Matt looked at his watch. Like Temple, he liked the assurance of the time right there with second hands, but the multi-device wrist was here.
Stuck here for an hour and a half more, Woody’s threats running like rats on the treadmill of his mind. Stuck here trying to catch the caller’s problem. He pulled out his cell phone to dial Temple. It went to message. She always had her phone on. She was always in the condo at this hour. Had there been another intruder? Should he cut and run? Or had he let Woodrow Wetherly spook him?
“Yes,” he heard himself encouraging the caller to talk herself out while he figured what to do. What he could do.
Luckily, it was the usual lonely hearts call, and Matt could advise her by rote. He hated his own glibness, but she ate up every self-help cliché and hung up gushing thanks.
Dave’s bushy eyebrows raised along with his right forefinger. Signals that meant, Wow. A hot one incoming.
Matt sat up straighter, more than ready to hear the next caller. The show was dying.
It was another male caller, with a pleasant, deep, drawling voice.

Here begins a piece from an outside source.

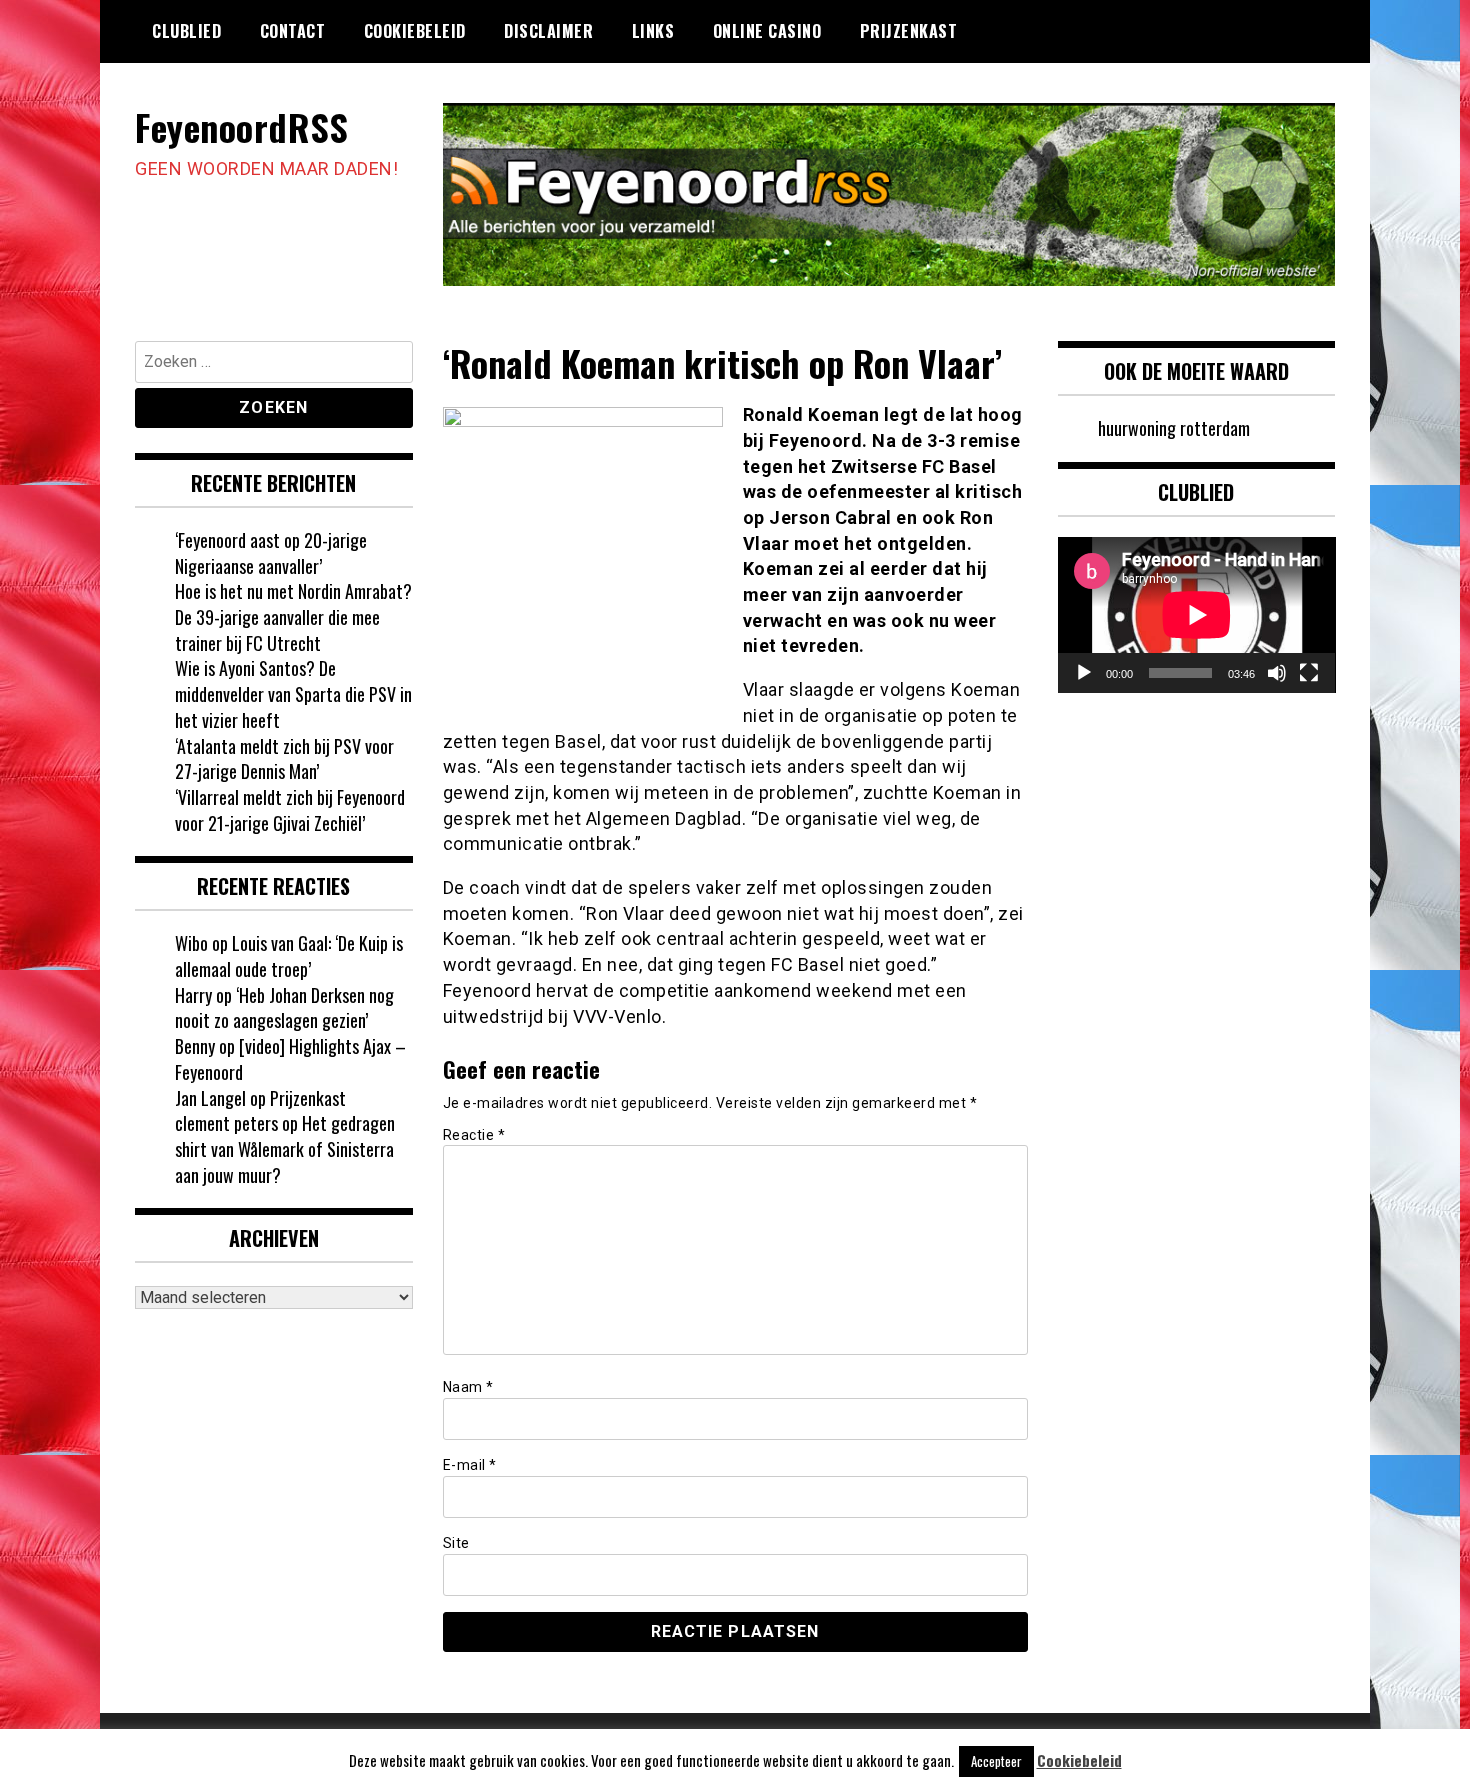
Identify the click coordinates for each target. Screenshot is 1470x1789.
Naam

“Mr. Midnight, I like what you said to that little girl. She needs to know she counts. She needs to know she’s treasured. I grew up with that, and it made all the difference. You are our Las Vegas midnight hero, local boy gone syndicated. Your voice has the right pitch to make the mic go and fall right in love with it.”
Matt felt a chill up the back of his head. “Did you grow up in Vegas, sir?”

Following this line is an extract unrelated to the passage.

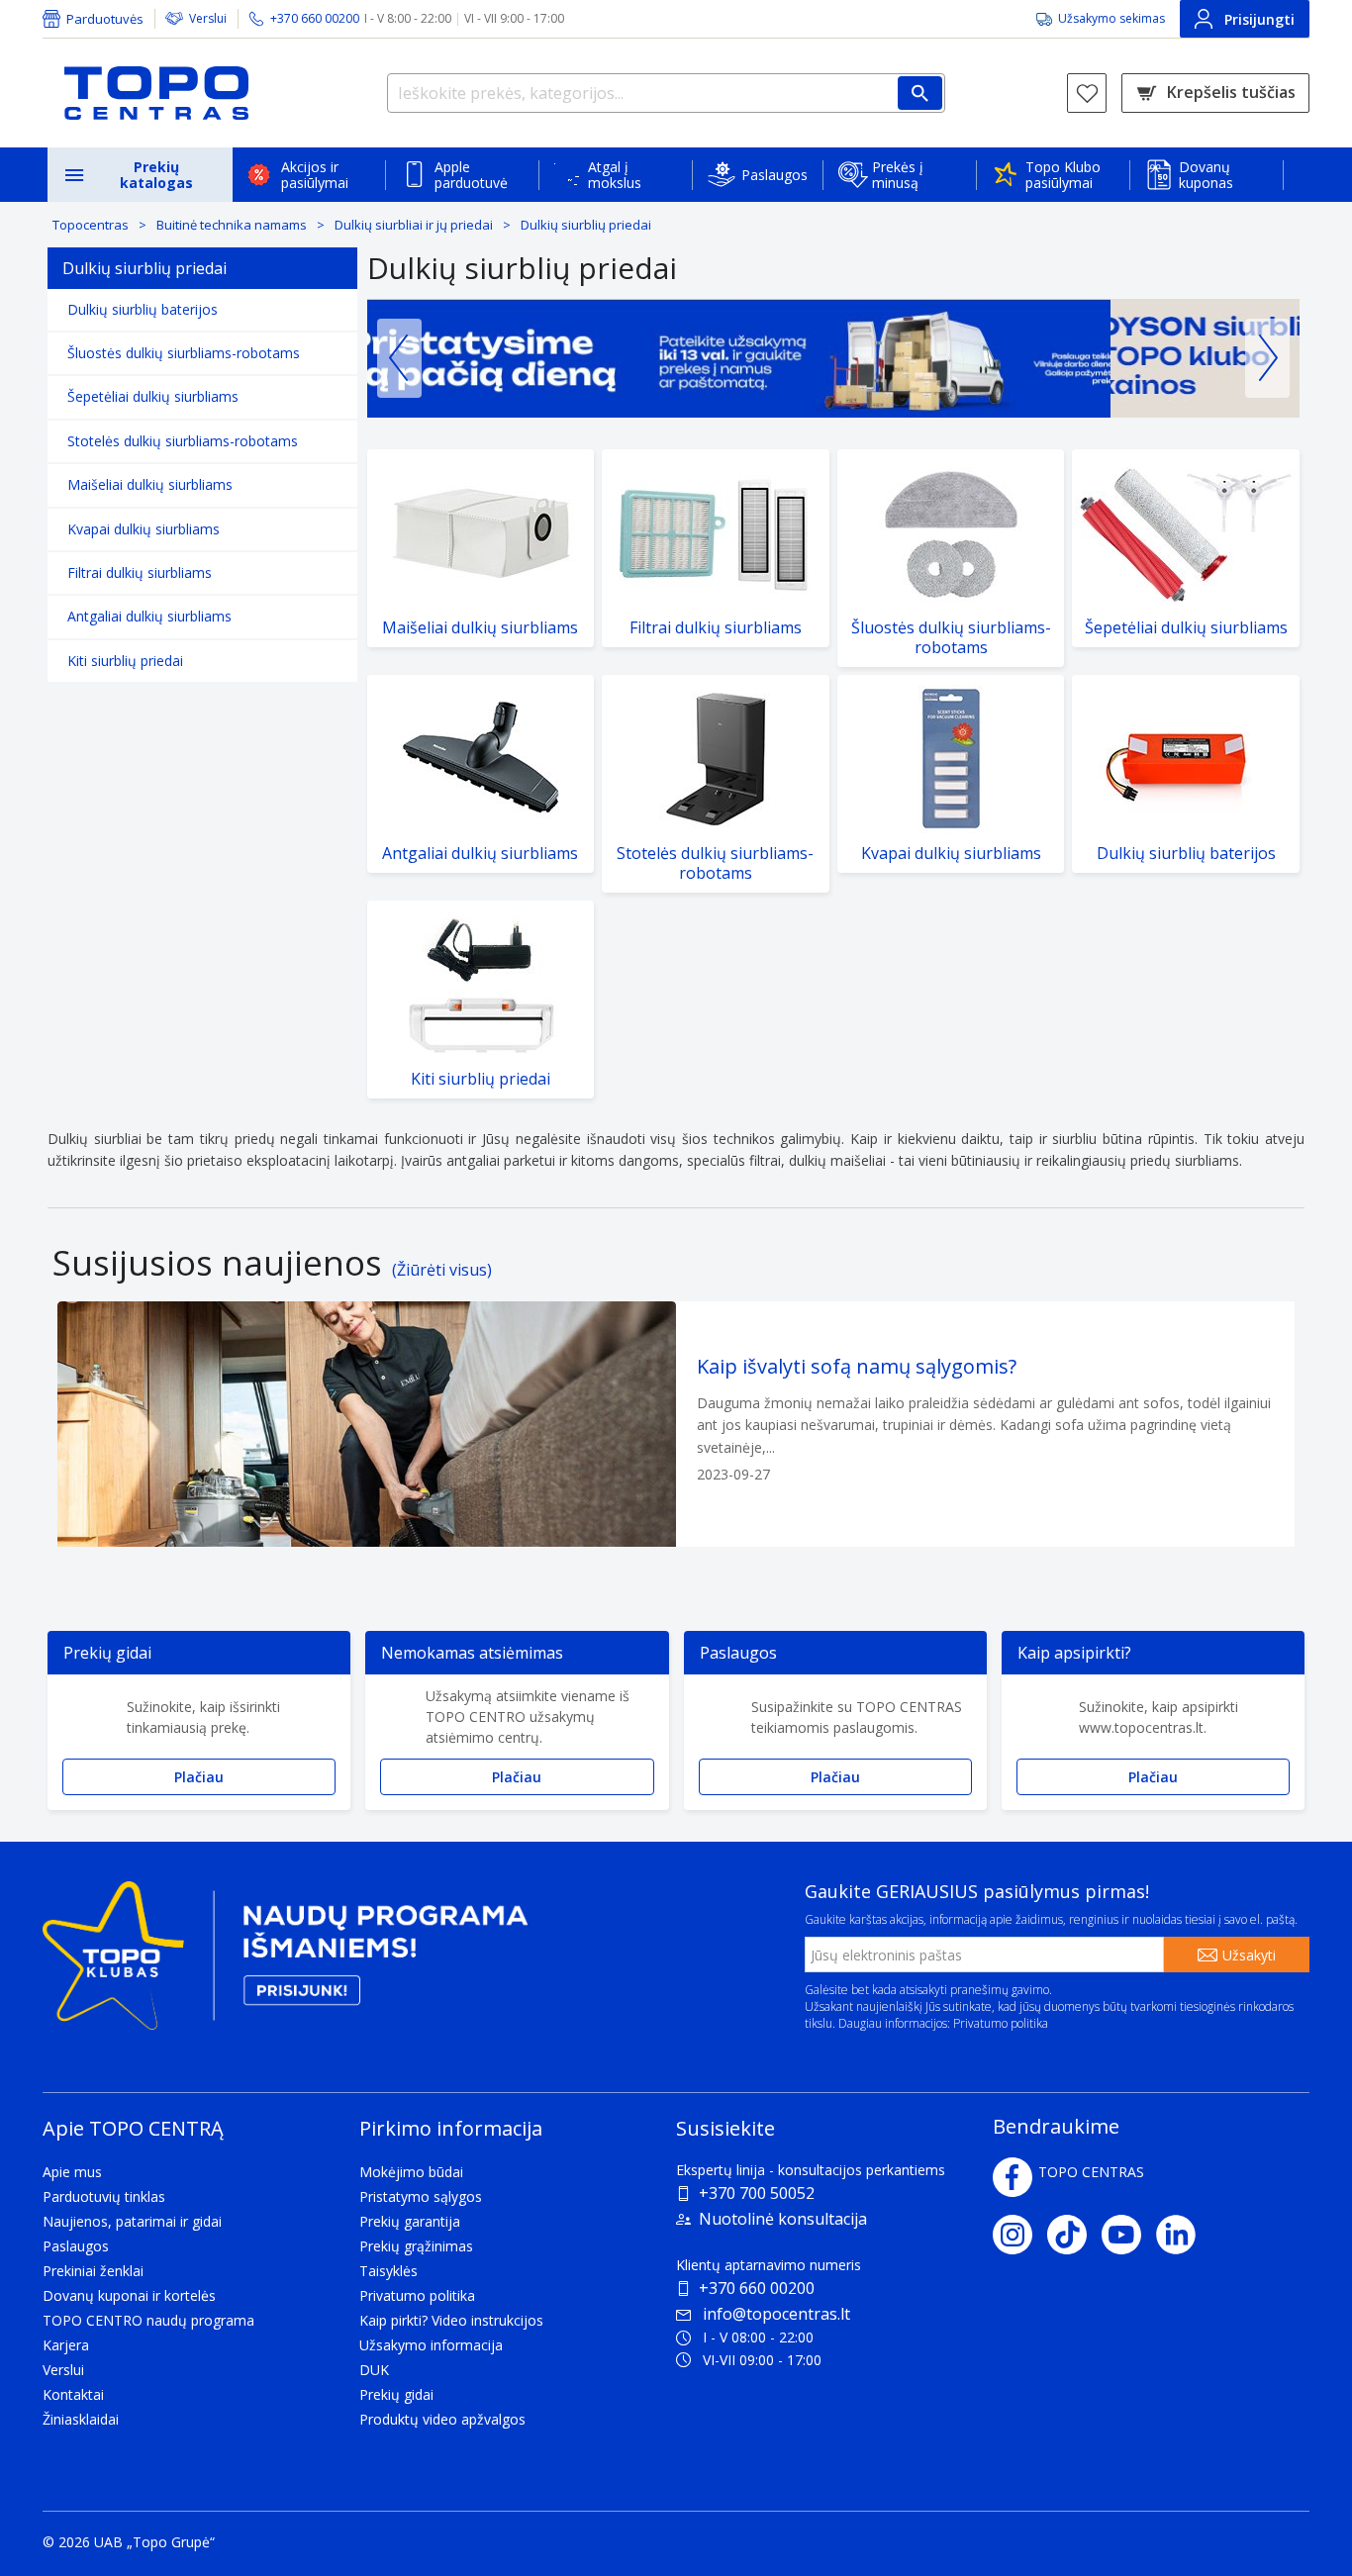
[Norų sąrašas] (1087, 93)
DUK (374, 2369)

“‘Sir.’ I like that. Real polite. You can never be too polite. Did I grow up in Vegas?” A deep rolling chuckle let the mic have its way with it. “You could say that, though I’ve been away for forty years. Hardly seems it. Forty years. On the other hand, you could say I did not grow up at all in my early Vegas moments, if you know what I mean.”
Dave signaled Matt frantically through the studio glass window, circling his forefingers to “keep going”. Matt got it. FBI guy and ex-priest Frank Bucek would signal the same thing if he were here. And Matt’s former seminary mentor just might be somewhere in Vegas. Matt had thought he’d glimpsed him once. Not in a good place. Outside the nudie bar where Wetherly had taken him in the name of research into Cliff Effinger.
Dave was tapping on the studio glass, frowning and waving.
Matt shook off that memory and saw all the phone lines were lit up.
“You ‘didn’t grow up in Vegas’?” He fought for time to adjust to a voice that seemed so familiar…to everyone. “What do you mean?”
“Aw, I was so young, wanted every toy I’d never gotten, every girl. So I did what they wanted and let ’em ‘market me’.” He dropped into an eerily spot-on Marlon Brando voice saying an iconic line. “I coulda been a contender. Done real movies instead of sappy stuff. I had every line in every part of my first movie memorized when I got to Hollywood. Man, if I hadn’t have let Colonel Parker demand first billing over Barbra Streisand on that A Star is Born remake… She had a heck of a voice and was a producer to boot. That would have been an A-1 acting job. I shoulda taken some heavy non-singing roles, like Frank.”